Dataset entries:
'''

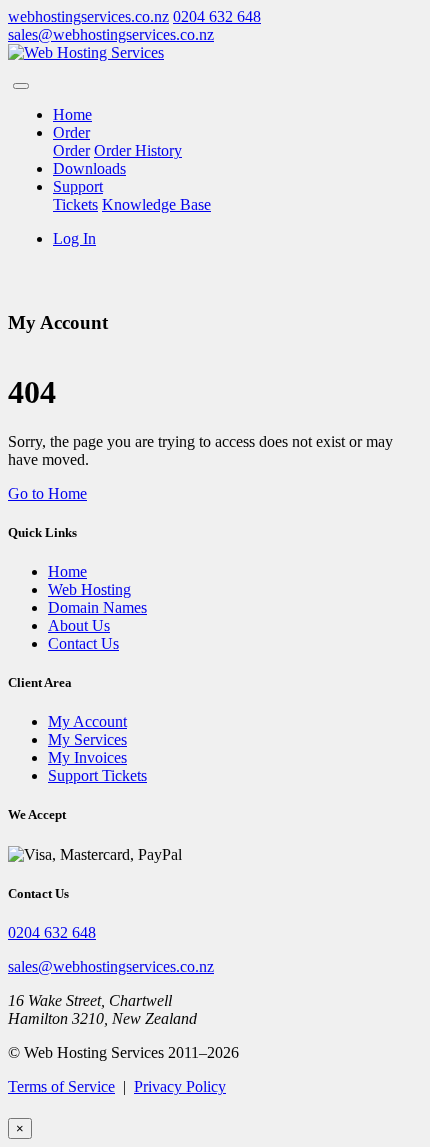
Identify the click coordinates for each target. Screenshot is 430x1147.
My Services (87, 739)
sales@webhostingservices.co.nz (111, 34)
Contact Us (83, 643)
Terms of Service (61, 1086)
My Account (87, 721)
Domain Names (97, 607)
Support (78, 186)
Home (72, 114)
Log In (74, 238)
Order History (138, 150)
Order (71, 132)
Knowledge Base (156, 204)
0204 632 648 (217, 16)
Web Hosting (89, 589)
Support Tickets (97, 775)
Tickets (75, 204)
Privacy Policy (180, 1086)
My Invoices (87, 757)
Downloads (89, 168)
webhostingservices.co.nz (88, 16)
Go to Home (47, 493)
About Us (79, 625)
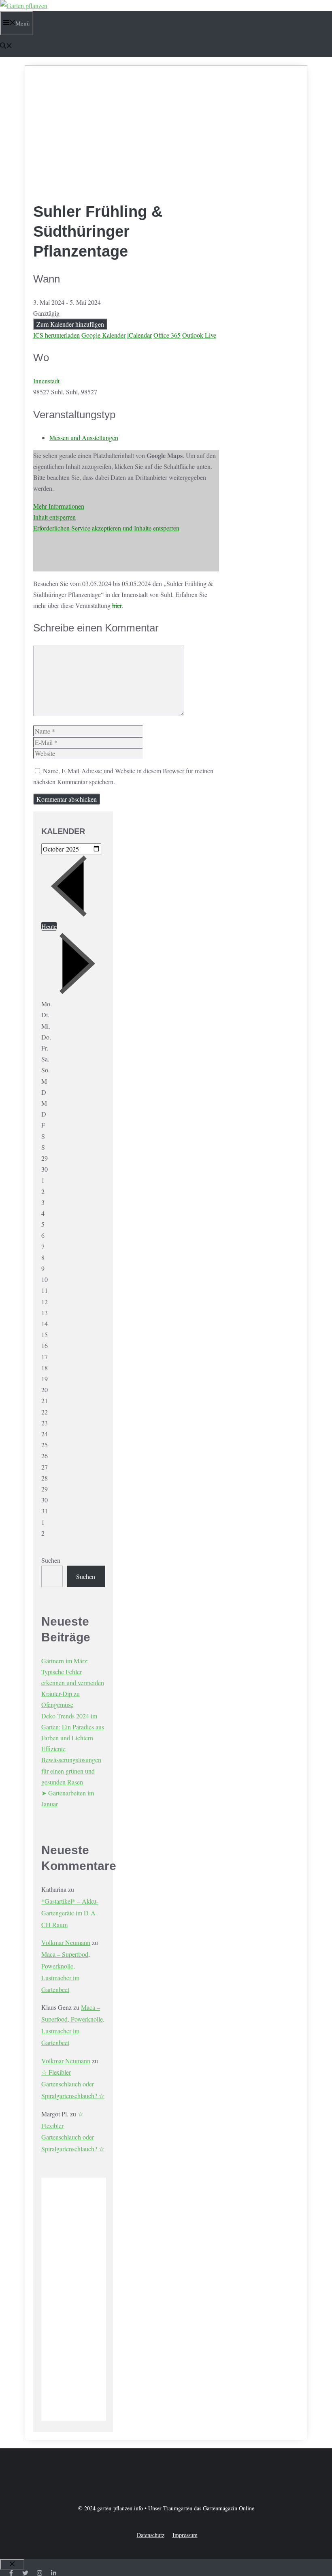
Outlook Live (199, 335)
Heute (49, 926)
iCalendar (139, 335)
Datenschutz (150, 2535)
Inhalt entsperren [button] (54, 517)
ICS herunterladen (56, 335)
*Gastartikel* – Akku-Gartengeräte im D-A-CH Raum (69, 1913)
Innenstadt (46, 381)
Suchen (50, 1560)
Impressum (185, 2535)
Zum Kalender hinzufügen (70, 324)
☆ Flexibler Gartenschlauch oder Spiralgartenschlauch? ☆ (72, 2084)
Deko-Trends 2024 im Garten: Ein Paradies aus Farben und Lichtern (72, 1727)
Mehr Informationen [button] (58, 506)
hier (116, 605)
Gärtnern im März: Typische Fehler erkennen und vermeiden (72, 1671)
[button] (6, 46)
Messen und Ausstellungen (83, 437)
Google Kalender (103, 335)
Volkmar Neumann (65, 1942)
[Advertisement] (126, 134)
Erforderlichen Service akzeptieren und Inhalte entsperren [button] (106, 528)
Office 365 (167, 335)
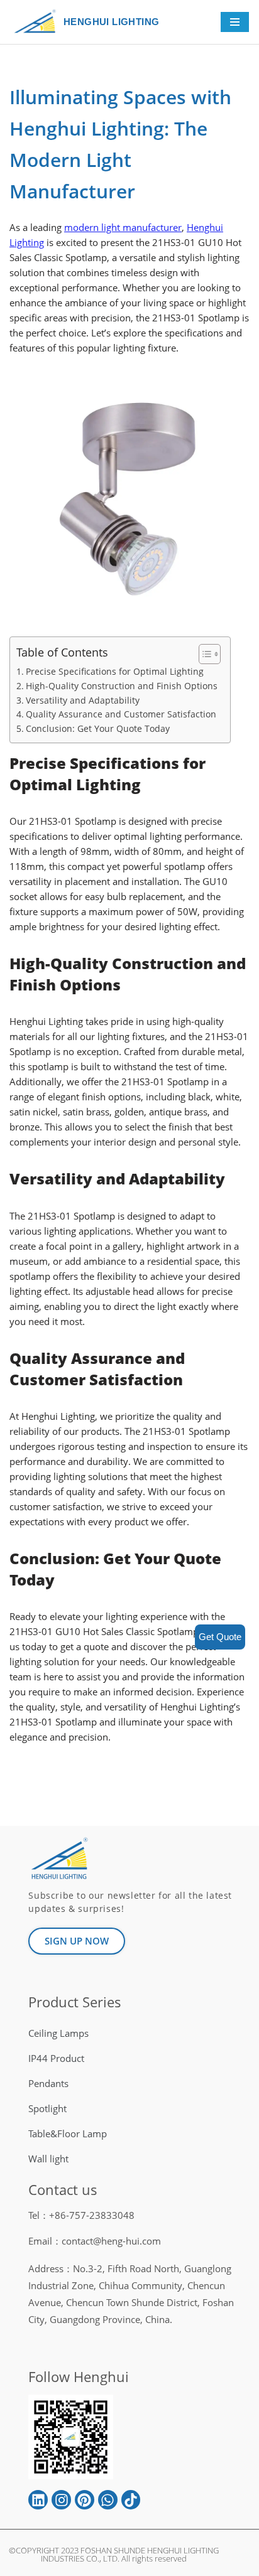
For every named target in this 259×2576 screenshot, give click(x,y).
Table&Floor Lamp (67, 2133)
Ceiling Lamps (58, 2033)
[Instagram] (61, 2499)
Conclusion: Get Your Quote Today (98, 728)
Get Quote (220, 1636)
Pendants (48, 2083)
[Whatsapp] (108, 2499)
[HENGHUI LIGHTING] (38, 22)
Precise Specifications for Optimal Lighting (115, 671)
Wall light (48, 2158)
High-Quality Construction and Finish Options (122, 686)
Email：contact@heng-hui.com (94, 2241)
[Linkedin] (38, 2499)
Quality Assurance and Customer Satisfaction (121, 714)
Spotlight (47, 2108)
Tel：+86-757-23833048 (81, 2215)
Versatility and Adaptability (83, 700)
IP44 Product (56, 2058)
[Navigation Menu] (235, 22)
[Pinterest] (84, 2499)
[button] (203, 654)
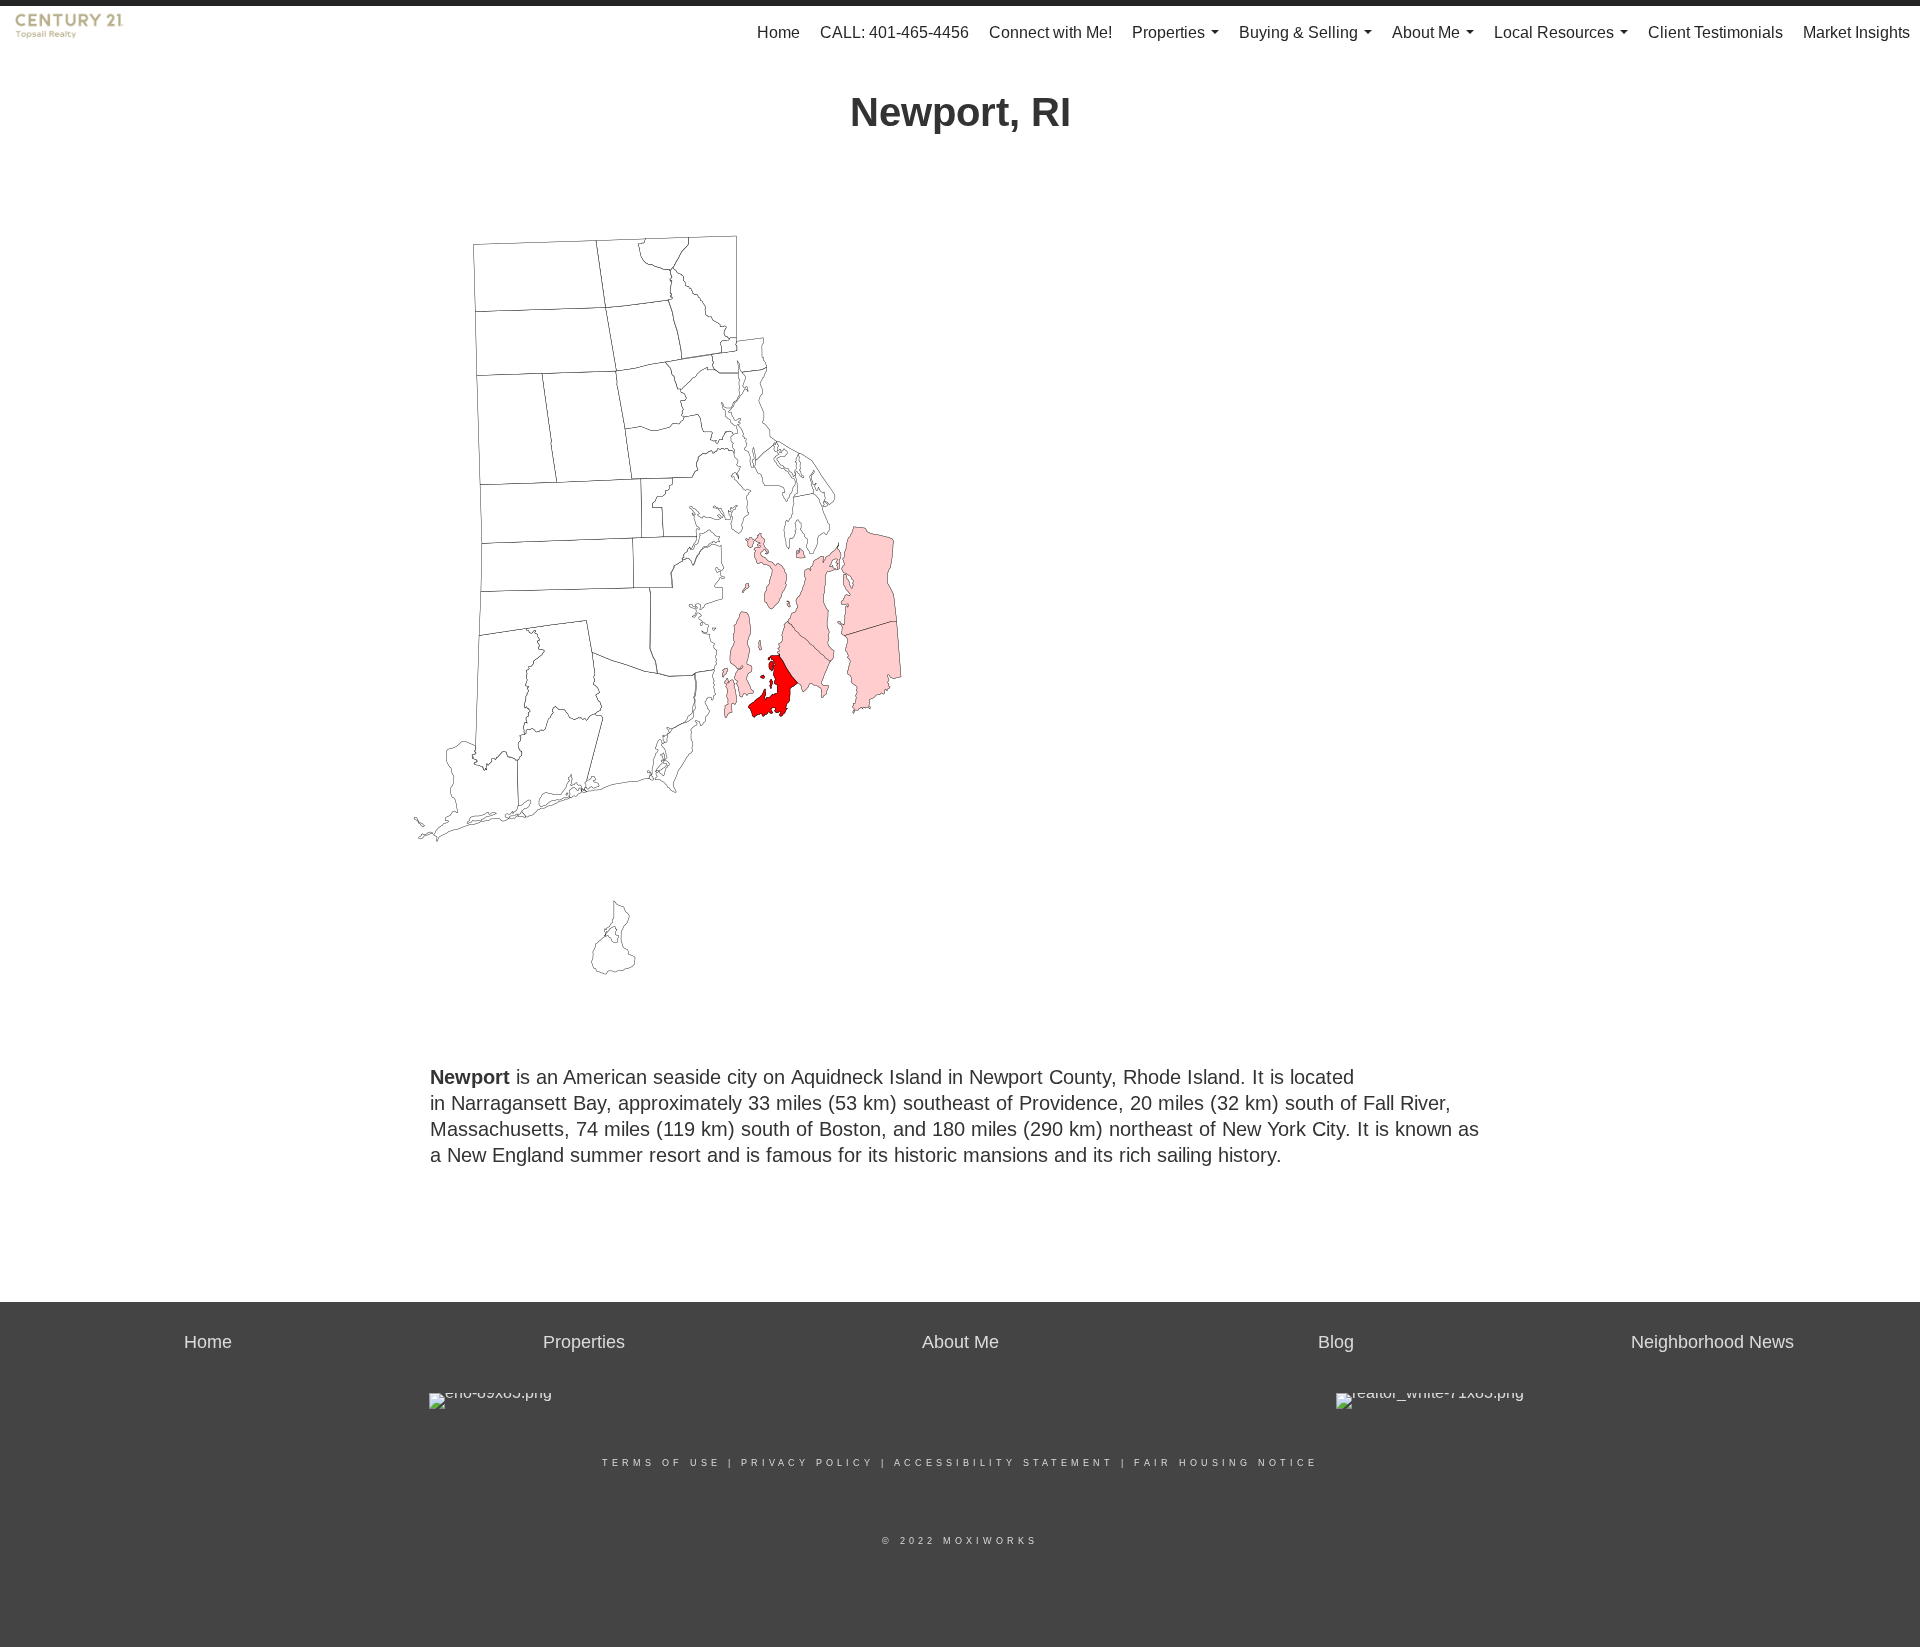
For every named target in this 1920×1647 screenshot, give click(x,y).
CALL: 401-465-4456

'''

**PROBLEM TO SOLVE:**
Please copy each line of the entries in which the word "this" shows up.

**YOUR RESPONSE:**
For every named target in this 259×2576 screenshot, give click(x,y).
For every named target in this 1920×1647 screenshot, give click(x,y).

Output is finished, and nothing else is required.